Telkom made application for the review of the arbitrator?s award in the High court and the High Court held in Telkom?s favour that the arbitrator had committed gross irregularities. The irregularities that the court found that the arbitrator had committed related to the nature of the evidence that the arbitrator took into account; that the arbitrator failed to appreciate the import of South African law in relation to both contractual interpretation and to the amendment of written contracts.

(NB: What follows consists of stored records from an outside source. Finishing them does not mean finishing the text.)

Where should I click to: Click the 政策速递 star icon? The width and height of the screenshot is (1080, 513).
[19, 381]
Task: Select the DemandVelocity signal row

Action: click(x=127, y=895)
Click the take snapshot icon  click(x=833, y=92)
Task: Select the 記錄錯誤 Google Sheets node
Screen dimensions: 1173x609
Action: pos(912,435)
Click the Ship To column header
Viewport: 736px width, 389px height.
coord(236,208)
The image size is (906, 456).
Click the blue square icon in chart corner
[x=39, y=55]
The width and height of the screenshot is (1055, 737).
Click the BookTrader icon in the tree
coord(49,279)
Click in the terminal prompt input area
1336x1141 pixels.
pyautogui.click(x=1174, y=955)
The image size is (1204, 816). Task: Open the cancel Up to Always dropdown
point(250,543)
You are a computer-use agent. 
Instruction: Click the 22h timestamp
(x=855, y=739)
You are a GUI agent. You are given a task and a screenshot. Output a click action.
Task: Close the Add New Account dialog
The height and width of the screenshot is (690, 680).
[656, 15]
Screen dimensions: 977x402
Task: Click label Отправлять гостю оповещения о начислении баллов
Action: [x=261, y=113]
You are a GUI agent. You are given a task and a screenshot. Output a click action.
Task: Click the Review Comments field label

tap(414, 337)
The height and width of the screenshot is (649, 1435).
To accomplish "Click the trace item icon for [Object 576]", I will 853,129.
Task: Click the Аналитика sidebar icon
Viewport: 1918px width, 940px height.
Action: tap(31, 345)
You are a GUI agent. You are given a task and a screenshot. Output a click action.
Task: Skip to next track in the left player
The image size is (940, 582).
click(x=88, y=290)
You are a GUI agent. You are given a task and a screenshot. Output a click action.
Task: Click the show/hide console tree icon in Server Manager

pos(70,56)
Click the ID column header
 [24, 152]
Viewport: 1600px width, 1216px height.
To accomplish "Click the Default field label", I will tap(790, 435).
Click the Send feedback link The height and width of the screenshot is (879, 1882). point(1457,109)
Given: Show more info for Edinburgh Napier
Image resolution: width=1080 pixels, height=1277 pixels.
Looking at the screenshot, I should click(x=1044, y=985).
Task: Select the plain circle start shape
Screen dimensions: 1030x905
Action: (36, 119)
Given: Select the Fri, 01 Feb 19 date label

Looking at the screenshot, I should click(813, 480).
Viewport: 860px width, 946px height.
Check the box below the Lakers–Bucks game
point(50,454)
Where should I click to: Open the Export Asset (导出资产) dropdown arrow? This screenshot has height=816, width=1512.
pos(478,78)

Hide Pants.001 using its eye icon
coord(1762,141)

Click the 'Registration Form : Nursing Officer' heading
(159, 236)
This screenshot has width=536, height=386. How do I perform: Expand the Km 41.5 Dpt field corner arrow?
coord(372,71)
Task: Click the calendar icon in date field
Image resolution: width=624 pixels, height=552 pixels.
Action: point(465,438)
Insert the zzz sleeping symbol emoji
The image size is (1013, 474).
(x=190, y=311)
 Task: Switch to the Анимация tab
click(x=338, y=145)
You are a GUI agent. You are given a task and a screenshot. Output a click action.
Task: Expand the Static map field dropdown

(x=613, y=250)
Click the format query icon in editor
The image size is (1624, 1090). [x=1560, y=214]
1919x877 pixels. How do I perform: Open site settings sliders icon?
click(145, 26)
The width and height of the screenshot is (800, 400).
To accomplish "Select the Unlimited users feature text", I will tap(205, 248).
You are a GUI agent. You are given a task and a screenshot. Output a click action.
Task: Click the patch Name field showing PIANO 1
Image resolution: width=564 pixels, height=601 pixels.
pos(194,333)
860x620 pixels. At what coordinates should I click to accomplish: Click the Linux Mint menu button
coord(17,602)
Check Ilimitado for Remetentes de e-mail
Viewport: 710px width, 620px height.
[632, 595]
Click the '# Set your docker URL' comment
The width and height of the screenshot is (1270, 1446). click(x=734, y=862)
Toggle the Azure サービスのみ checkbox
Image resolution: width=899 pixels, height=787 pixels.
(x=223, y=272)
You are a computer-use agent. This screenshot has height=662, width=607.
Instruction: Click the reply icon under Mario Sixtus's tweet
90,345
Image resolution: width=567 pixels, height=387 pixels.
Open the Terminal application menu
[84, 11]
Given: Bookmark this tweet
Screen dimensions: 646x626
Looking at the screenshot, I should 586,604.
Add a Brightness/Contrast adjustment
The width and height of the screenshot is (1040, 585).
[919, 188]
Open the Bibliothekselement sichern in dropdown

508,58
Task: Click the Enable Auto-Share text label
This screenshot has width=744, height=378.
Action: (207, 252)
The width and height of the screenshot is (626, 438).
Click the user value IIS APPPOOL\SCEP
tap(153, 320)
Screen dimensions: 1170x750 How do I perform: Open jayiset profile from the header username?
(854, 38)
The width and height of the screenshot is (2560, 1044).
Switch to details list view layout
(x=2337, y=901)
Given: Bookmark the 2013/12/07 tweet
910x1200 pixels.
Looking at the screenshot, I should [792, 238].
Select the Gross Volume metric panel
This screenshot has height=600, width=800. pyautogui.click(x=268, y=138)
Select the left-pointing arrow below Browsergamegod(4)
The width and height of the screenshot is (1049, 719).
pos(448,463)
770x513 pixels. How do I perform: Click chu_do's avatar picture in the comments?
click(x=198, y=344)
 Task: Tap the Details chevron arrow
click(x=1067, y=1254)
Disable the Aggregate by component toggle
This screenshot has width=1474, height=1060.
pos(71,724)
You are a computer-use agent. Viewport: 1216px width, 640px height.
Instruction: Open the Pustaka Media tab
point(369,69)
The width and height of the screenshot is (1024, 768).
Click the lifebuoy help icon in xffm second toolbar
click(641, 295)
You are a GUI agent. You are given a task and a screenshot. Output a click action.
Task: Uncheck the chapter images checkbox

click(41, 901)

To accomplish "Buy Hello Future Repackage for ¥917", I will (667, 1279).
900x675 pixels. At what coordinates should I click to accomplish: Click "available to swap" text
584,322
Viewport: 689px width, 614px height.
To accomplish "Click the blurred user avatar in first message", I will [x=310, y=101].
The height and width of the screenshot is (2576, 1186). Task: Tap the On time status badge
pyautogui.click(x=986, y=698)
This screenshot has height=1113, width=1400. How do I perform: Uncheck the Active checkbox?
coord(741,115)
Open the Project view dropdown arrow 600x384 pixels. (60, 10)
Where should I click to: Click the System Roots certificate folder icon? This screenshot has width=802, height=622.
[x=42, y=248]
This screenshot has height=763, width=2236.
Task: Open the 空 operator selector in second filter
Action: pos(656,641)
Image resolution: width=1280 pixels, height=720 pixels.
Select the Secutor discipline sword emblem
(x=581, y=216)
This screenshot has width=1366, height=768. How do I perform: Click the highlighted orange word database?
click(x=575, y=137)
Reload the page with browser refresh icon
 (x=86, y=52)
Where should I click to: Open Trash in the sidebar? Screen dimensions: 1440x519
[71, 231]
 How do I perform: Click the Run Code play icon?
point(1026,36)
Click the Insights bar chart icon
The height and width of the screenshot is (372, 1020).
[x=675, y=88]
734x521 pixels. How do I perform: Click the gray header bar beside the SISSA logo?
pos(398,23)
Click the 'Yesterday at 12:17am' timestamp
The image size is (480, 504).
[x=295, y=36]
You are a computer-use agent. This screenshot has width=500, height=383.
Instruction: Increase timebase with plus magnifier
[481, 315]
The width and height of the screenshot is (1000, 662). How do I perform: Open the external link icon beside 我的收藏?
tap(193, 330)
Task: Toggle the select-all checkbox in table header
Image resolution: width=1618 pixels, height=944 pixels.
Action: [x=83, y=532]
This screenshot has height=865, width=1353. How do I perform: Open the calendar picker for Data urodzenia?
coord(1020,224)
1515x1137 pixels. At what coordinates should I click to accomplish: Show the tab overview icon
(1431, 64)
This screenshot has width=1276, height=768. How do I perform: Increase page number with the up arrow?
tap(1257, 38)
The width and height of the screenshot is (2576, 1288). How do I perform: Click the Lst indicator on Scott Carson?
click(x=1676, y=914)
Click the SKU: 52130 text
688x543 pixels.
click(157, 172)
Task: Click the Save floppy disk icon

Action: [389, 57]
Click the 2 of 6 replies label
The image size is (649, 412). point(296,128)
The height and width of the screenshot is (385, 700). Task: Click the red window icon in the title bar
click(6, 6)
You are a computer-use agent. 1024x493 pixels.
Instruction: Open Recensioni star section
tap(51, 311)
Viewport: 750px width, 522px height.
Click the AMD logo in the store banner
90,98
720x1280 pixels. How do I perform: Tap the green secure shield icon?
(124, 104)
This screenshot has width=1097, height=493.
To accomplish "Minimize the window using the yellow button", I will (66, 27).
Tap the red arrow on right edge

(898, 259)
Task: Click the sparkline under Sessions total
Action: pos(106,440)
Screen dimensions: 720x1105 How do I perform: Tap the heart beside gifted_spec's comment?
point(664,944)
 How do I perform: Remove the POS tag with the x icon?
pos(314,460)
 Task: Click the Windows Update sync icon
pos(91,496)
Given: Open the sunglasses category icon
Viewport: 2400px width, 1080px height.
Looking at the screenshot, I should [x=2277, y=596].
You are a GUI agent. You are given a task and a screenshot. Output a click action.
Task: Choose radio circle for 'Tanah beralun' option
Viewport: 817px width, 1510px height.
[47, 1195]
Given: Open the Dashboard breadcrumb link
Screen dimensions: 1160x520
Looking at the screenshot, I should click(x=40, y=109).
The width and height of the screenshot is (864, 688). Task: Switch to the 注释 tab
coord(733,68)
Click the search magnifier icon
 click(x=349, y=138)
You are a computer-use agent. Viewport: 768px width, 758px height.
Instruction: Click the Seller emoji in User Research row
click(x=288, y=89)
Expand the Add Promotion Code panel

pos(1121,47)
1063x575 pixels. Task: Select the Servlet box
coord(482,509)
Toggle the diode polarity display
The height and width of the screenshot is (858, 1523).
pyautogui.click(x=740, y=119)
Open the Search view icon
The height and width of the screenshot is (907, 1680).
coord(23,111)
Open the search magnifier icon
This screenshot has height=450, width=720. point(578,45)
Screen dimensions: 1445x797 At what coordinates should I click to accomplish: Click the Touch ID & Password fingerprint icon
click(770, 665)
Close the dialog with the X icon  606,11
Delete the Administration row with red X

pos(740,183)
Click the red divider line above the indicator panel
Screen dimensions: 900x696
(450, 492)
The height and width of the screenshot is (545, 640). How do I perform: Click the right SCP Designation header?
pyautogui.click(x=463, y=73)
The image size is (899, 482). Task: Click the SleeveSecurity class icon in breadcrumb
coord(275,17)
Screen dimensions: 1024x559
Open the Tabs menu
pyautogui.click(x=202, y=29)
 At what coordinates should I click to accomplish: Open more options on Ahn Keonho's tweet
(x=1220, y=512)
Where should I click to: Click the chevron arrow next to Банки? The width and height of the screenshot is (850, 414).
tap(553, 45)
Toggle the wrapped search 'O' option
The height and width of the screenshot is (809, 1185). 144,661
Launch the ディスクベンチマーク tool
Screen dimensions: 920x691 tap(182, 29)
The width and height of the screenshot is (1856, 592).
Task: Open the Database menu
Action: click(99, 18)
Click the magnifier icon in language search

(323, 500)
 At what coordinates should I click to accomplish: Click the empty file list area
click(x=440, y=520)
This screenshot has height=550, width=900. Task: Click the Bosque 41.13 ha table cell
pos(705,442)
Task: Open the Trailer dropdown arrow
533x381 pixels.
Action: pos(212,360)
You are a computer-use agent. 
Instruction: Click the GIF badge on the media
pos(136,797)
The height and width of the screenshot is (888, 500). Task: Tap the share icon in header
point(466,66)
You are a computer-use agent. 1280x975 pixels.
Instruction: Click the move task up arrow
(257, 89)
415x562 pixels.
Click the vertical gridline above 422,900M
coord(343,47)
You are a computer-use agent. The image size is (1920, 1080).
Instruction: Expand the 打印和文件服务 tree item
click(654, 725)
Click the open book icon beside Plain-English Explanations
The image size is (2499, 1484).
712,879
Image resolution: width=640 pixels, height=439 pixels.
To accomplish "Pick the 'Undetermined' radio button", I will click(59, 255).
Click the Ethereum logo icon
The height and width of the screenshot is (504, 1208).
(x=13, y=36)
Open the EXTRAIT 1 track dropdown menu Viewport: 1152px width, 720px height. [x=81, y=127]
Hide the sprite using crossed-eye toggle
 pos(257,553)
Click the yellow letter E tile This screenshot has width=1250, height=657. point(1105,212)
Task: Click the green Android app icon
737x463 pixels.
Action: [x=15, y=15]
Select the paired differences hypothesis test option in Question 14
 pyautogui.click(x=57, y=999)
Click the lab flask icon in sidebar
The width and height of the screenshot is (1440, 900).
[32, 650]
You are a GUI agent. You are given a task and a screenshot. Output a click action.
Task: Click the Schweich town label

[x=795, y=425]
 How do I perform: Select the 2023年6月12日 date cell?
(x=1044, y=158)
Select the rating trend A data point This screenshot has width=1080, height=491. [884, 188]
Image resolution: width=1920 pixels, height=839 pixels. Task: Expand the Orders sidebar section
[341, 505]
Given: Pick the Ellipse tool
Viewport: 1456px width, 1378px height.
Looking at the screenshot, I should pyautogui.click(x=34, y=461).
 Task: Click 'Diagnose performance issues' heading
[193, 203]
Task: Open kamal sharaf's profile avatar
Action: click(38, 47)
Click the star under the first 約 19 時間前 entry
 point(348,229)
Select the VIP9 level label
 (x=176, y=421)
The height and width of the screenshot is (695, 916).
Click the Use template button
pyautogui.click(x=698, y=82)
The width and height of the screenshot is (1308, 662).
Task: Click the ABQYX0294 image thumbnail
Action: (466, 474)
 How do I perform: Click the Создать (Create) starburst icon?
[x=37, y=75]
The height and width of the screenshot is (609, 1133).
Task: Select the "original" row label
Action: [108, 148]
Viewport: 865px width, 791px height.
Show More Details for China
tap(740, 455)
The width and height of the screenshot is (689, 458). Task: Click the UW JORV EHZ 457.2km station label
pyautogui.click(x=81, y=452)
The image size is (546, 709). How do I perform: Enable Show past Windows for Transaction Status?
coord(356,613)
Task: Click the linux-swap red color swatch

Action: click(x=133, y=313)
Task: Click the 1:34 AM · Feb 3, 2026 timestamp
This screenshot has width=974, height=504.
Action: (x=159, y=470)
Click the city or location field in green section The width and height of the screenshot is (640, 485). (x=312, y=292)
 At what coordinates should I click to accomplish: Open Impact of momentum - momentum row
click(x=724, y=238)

In setting aside the High Court's decision, the SCA found that the high court had disregarded the principle of party autonomy in arbitration proceedings and failed to give due regard to an arbitral award, this the court found to be contrary to something our courts have consistently done since the early part of the 19th Century.
The court found that an arbitrator 'has the right to be wrong' on the merits of the case and that the wrong interpretation of the agreement could not afford a ground for the review of an arbitrator's award by a court. The court found that the power given to the arbitrator was to interpret the agreement, rightly or wrongly; to determine the applicable law, rightly or wrongly; and to determine what evidence was admissible, rightly or wrongly. Without determining whether the arbitrator was correct or not, the SCA held that the errors of the kind complained of by Telkom had nothing to do with the arbitrator exceeding his powers; they are errors committed within the scope of his mandate. To illustrate, the court stated that an arbitrator in a 'normal' local arbitration has to apply South African law; if he errs in his/her understanding or application of the local law the parties have to live with that error. If such an error amounted to a transgression of his powers it would mean that all errors of law are reviewable, which the court found would lead to absurdity in the processes of arbitration. The order of the High Court was set aside.
It is therefore key to know who your arbiter is and have some measure of comfort that your arbiter will not be prone to commit errors of merits, interpretation of agreements and the applicable law.